◆ **PROBLEM**: Each line of the entries below that holds "computer" is needed, copied in full.

◆ **ENTRIES SHOWN**:

◇ ◇ ◇ ◇ ◇ ◇ ◇

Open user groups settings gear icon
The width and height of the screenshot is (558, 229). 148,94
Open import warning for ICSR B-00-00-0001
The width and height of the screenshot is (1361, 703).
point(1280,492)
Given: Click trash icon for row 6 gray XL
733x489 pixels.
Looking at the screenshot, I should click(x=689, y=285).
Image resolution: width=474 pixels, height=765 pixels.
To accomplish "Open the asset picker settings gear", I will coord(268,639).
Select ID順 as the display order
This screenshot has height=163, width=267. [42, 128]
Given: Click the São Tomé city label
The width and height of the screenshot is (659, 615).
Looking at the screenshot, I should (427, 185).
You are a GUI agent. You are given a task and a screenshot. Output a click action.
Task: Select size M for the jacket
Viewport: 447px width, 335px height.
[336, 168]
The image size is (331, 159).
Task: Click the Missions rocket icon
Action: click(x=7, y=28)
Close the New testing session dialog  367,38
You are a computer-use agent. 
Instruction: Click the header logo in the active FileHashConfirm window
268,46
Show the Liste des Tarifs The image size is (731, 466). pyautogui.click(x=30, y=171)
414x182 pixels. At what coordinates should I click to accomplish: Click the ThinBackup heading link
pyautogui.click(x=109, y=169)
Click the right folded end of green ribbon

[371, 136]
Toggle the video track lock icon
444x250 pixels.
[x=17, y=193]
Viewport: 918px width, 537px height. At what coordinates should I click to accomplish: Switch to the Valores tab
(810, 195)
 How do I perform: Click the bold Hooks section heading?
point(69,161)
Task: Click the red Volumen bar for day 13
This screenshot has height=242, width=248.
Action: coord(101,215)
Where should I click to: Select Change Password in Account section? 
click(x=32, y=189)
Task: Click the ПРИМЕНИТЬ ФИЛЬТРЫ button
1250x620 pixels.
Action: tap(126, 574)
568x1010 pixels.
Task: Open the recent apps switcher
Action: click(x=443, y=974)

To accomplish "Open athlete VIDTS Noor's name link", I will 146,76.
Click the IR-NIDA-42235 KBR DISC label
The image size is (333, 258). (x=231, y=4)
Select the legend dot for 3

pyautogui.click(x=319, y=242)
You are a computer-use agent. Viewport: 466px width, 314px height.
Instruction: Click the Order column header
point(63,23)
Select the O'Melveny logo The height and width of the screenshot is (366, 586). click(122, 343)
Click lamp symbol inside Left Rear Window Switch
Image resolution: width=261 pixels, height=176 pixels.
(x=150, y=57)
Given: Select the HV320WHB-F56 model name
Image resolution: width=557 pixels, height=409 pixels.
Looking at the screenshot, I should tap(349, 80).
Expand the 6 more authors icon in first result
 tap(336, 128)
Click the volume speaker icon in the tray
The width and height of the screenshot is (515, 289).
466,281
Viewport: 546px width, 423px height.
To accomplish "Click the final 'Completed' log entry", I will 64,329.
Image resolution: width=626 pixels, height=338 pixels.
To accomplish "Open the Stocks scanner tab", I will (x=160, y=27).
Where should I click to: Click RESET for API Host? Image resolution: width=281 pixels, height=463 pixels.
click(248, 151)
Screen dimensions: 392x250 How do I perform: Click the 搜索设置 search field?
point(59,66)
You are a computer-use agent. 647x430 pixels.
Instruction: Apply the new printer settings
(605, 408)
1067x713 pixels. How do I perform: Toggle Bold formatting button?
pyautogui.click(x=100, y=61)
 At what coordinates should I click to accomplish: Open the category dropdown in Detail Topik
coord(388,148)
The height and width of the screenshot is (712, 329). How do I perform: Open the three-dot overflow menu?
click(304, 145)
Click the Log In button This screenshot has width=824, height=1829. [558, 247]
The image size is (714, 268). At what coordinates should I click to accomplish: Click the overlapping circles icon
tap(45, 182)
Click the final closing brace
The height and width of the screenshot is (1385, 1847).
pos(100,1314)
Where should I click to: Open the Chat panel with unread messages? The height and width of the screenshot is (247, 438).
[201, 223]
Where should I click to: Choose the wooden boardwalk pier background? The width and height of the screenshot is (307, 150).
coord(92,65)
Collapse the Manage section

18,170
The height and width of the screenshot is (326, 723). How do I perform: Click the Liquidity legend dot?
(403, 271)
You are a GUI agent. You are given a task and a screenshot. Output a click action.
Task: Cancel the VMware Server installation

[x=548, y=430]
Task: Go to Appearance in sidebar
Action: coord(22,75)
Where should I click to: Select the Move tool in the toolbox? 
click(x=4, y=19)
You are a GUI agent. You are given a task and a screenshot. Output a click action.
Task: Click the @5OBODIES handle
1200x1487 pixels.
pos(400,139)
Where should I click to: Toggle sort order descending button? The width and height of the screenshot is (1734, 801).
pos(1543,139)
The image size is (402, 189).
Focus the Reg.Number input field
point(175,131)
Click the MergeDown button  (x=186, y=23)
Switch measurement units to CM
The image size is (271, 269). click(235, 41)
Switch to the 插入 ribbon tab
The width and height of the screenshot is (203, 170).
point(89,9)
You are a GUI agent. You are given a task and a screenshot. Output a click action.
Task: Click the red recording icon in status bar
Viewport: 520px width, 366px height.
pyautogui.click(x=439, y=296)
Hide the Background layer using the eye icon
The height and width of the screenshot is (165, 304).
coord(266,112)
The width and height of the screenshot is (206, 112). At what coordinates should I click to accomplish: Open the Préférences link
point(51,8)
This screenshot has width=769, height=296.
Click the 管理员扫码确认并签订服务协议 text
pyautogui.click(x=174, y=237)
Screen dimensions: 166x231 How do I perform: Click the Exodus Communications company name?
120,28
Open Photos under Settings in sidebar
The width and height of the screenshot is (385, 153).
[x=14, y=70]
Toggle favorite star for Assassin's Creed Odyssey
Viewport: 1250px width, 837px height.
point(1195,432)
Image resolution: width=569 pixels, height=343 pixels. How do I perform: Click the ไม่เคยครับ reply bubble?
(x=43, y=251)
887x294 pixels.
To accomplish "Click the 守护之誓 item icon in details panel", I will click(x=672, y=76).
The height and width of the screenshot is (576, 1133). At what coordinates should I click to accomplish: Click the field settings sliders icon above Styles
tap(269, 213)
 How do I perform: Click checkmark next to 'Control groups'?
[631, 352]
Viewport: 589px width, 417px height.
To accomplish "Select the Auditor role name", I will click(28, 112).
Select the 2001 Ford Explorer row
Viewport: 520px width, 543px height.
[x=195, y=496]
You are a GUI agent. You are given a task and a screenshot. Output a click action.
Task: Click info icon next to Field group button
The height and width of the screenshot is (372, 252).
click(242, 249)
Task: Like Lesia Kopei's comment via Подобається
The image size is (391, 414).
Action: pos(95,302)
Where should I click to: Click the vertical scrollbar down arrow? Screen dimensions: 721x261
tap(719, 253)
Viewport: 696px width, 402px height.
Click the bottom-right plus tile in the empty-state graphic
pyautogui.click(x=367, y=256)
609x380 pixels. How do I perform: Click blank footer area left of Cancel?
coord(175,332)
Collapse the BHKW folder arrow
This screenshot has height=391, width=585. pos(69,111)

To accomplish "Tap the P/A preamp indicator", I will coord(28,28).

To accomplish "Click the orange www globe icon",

◇ ◇ ◇ ◇ ◇ ◇ ◇

◆ **ANSWER**:
You are a computer-use agent. 
You are a computer-use agent. Viewport: 466px width, 314px height.
You are a computer-use agent. 647x430 pixels.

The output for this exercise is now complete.